_Objective_
Update the data from the start through the line containing "coord(117,67)", replacing "Today button" with "Today tab" and changing nothing else. Can you leave the pictures out of your answer?

═════ Record extracts ═════

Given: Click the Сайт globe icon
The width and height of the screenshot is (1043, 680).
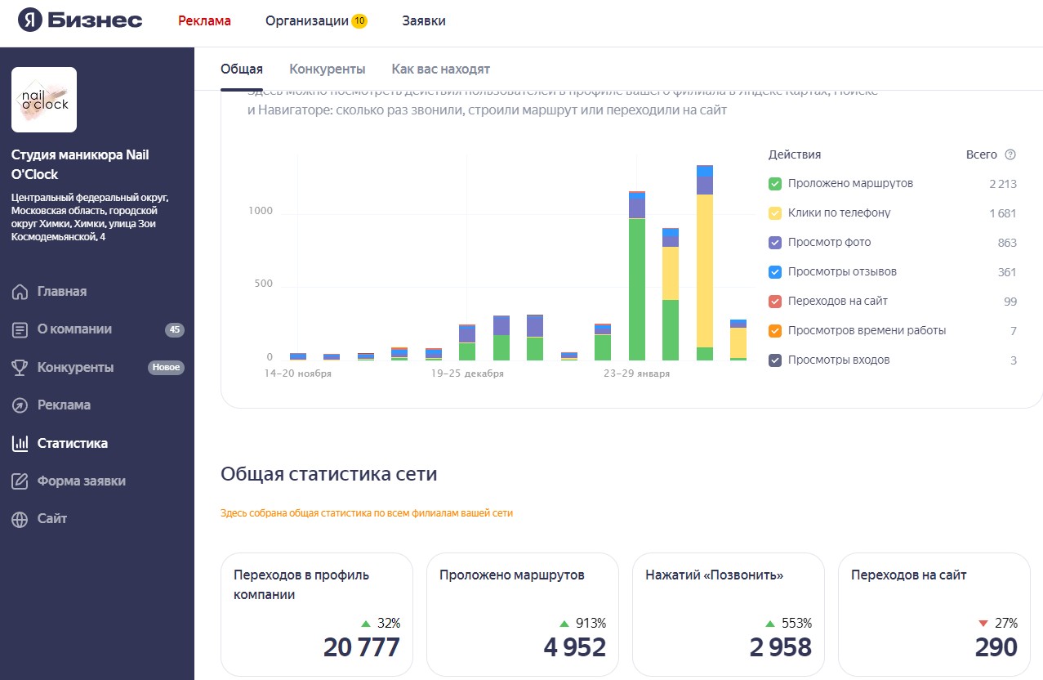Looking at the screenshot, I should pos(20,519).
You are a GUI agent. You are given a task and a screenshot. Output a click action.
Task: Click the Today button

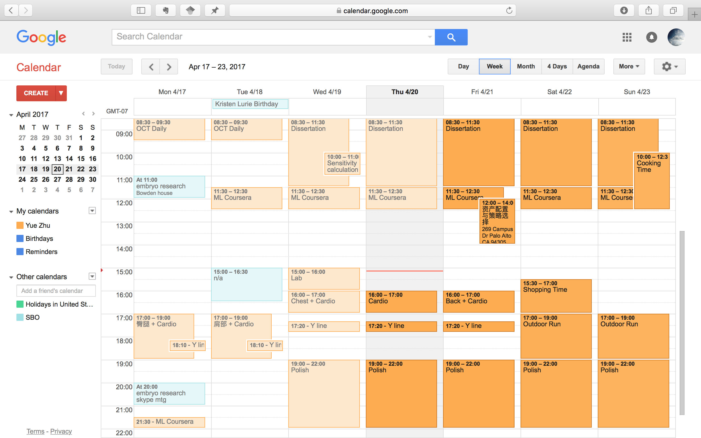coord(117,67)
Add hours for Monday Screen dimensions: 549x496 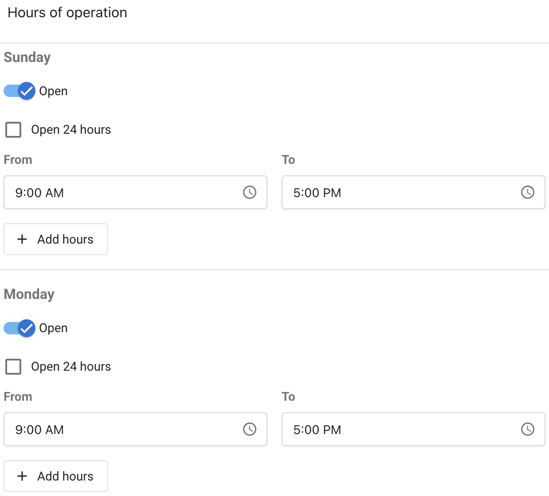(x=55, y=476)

═════

_Written solution_
Given: Click the Сайт globe icon
The width and height of the screenshot is (1043, 680).
Looking at the screenshot, I should pos(20,519).
You are a GUI agent. You are given a task and a screenshot. Output a click action.
Task: Click the Today tab

coord(117,67)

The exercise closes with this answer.